Checker Framework plugin broken by de92b00.
Hello! I'm trying to use the Lombok plugin with the Checker Framework plugin and I've discovered an apparent incompatibility that was introduced by de92b00 (the fix for issue #1301).
Background
The Checker Framework plugin depends on sources processed with delombok because the Checker Framework runs an annotation processor.
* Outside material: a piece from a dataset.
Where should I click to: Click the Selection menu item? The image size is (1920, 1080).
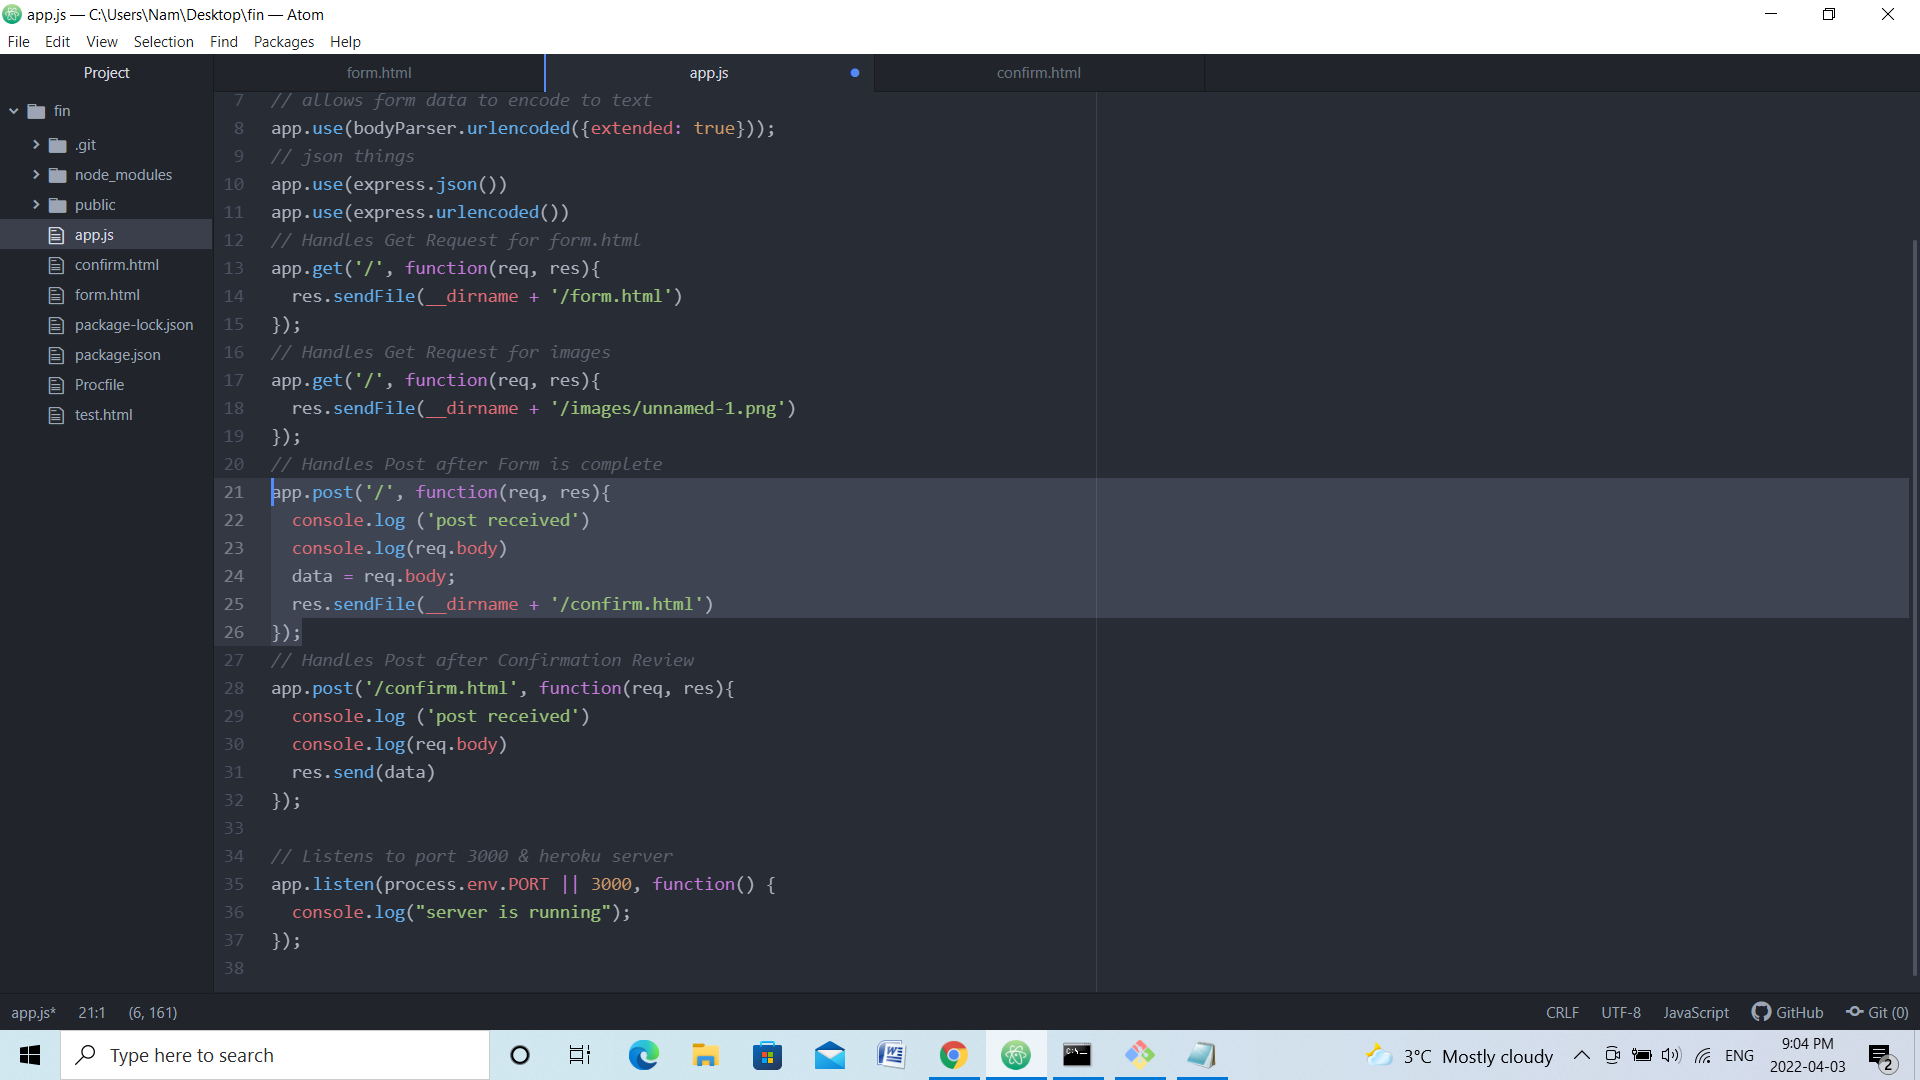point(161,41)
The plugin adds Checker Framework to the build options and then sets the compileJava task to depend on delombok when the Freefair Lombok plugin is present. de92b00 makes the delombok task dependent on compileJava which leads to a dependency cycle in the task graph when trying to apply the Checker Framework plugin, resulting in the following failure message:
FAILURE: Build failed with an exception.
* What went wrong:
Circular dependency between the following tasks:
:lib:compileJava
\--- :lib:delombok
\--- :lib:compileJava (*)
(*) - details omitted (listed previously)
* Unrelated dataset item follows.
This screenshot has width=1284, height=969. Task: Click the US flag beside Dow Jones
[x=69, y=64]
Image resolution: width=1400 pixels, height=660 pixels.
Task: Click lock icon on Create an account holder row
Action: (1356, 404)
nb. The lib project is part of the default sample project created by Gradle 8.13 when generating a Java library project using gradle init. The config is available here.
While I ran into this issue with the Checker Framework plugin, the issue can be recreated by adding the following to a build script:
tasks {
// ...
named<JavaCompile>("compileJava") {
dependsOn("delombok")
}
// ...
}
Rolling back to version 8.12.1 resolves the issue. Rolling forward to 8.12.2 or later reintroduces the build failure.
Potential Solutions
I see two main possible solutions:
- Create a new compile task that only runs annotation processors to generate sources (i.e., a new
JavaCompiletask that passes-proc:onlyto the compiler), havedelombokdepend on that, and then set thecompileJavatask to depend ondelombok. This is a solution I attempted to apply through a pre-compiled script plugin and through a build script directly but Gradle fails with an error about task dependency removal not being allowed. - Revert de92b00. I am concerned that adding more customizations to the Java build will sideline other users with use cases we can't reasonably foresee. While the change in de92b00 is convenient, it disrupts existing use cases. The safest and most flexible course of action is to revert de92b00 and instruct users with special source set inclusion needs to configure their builds themselves.
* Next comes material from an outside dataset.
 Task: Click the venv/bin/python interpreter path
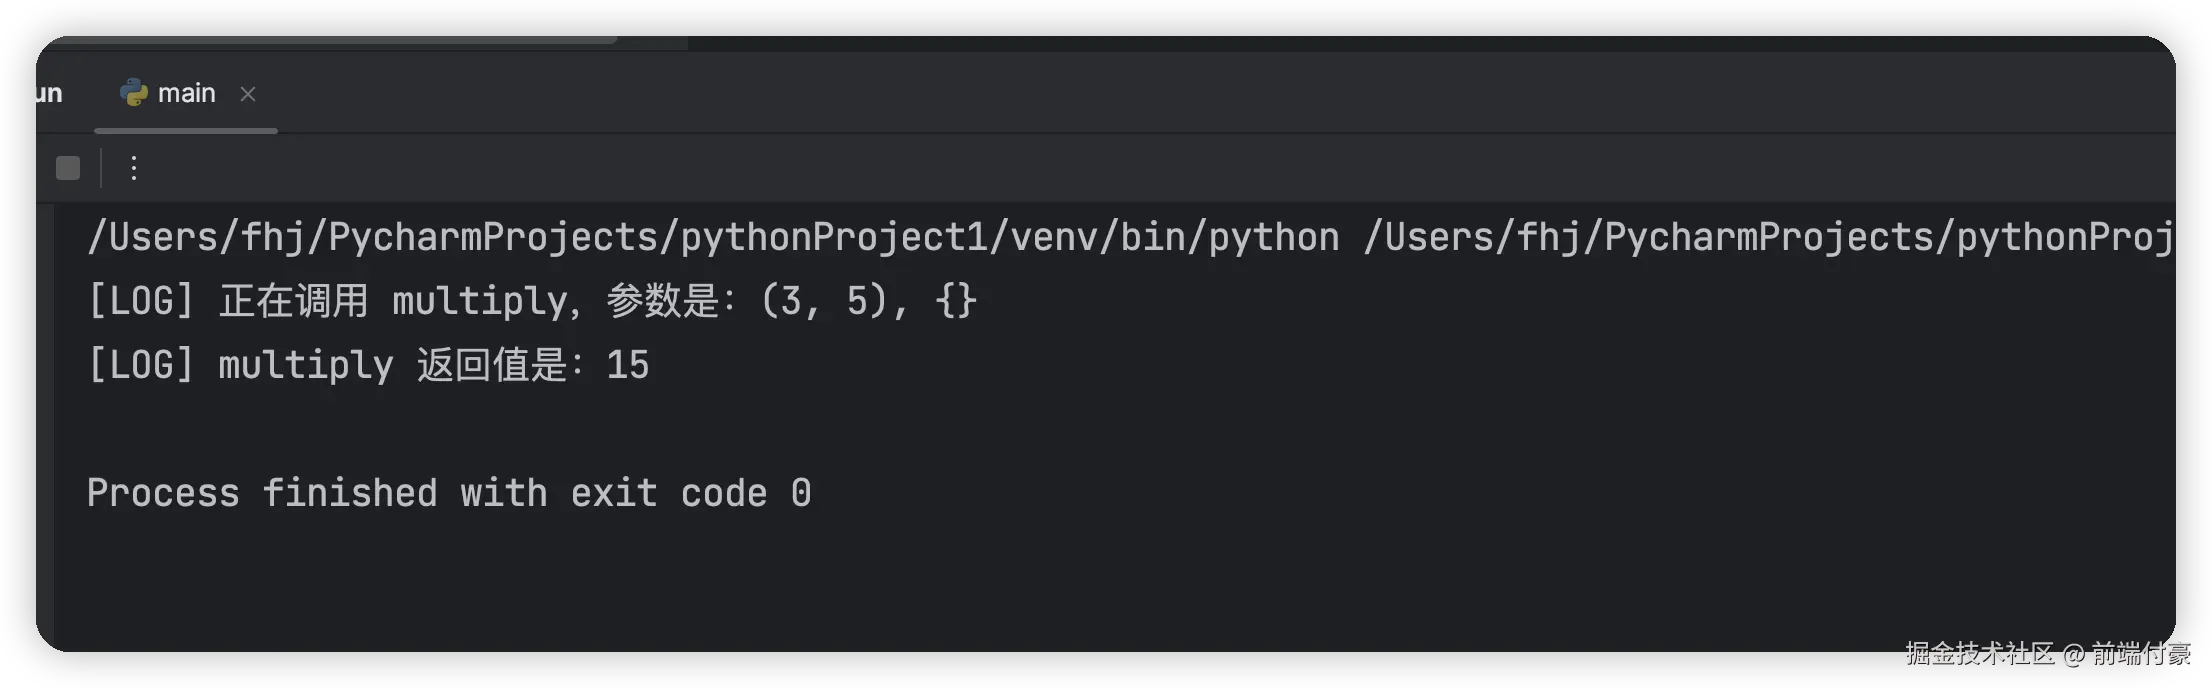[x=712, y=238]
I prefer option 2 because it maximizes user flexibility; the current situation requires users in my position to maintain a modified version of the Lombok plugin or not use it at all while reverting de92b00 requires the submitter of #1301 to add a single line to their build script. Can this commit be reverted?
Thank you for your time.
(Incidentally, I'm also running into a conflict between Lombok and Error Prone that isn't related to the Lombok plugin as far as I can tell. Reverting de92b00 would also help me resolve that problem since I'm going to probably need to adjust task dependencies.)
Hey @Pyroxin,
I am very sorry that your problem has not yet been addressed. Give me some time to investigate your problem in detail. Can you possibly provide me with a Gradle project that reproduces this error?
Thank you in advance, Dennis
@Pyroxin it would be a great help if you can provide a small test project, as I'm not able to reproduce the issue with the shared resources yet.
Thanks for the reply and apologies for the delay in my reply! I've created a minimal project here that reproduces the issue. I have also re-confirmed that the issue is still present. The README also contains some extra details that may help with troubleshooting.
Facing the same issue. I'm trying to use checkerframework plugin with this plugin.
We have two conflicting use cases here with no clear solution:
- In #1301 the user-written source code refers to code, that an annotation processor generates. De-lomboking this does not work without the generated sources, so delombok needs to depend on the compileJava task to generate the sources.
- The checker Framework wants to run on de-lomboked sources, because it can't handle running together with lombok in the same javac pass.
Configuring both requirements simultaneously in the same compileJava task forms a circular dependency, as described above.
To break this cycle, we would need either two delombok passes or two javac passes.
The Checker Framework documentation states:
Therefore, you must run the Checker Framework in a postpass after the javac that runs Lombok has completed.
The Checker Framework Gradle plugin could do exactly that:
Don't configure the Checker Framework to run in the main compileJava task, but create a second JavaCompile task that can safely depend on the delombok task.